TASK PROMPT. All that should come back is the lines of the data below from the one containing "Remove RSI indicator with X icon" to the one containing "Screen dimensions: 1400x866", inclusive, exactly as they stand.

DATA UNDER STUDY.
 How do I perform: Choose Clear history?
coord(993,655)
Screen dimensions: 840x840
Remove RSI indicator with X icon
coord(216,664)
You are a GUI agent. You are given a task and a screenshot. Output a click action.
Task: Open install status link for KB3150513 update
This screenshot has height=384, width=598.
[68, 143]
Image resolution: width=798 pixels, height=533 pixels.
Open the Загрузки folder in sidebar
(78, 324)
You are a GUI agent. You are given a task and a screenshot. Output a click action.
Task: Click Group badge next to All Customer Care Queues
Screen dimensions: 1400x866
* * *
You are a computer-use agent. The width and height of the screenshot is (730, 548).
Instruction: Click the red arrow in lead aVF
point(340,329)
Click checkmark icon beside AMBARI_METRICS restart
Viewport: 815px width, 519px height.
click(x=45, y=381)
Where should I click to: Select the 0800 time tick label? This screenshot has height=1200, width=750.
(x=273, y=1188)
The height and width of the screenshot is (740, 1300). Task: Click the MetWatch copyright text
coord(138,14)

OUTPUT FOR THIS EXERCISE.
Remove RSI indicator with X icon
coord(216,664)
You are a GUI agent. You are given a task and a screenshot. Output a click action.
Task: Open install status link for KB3150513 update
This screenshot has height=384, width=598.
[68, 143]
Image resolution: width=798 pixels, height=533 pixels.
Open the Загрузки folder in sidebar
(78, 324)
You are a GUI agent. You are given a task and a screenshot. Output a click action.
Task: Click Group badge next to All Customer Care Queues
Screen dimensions: 1400x866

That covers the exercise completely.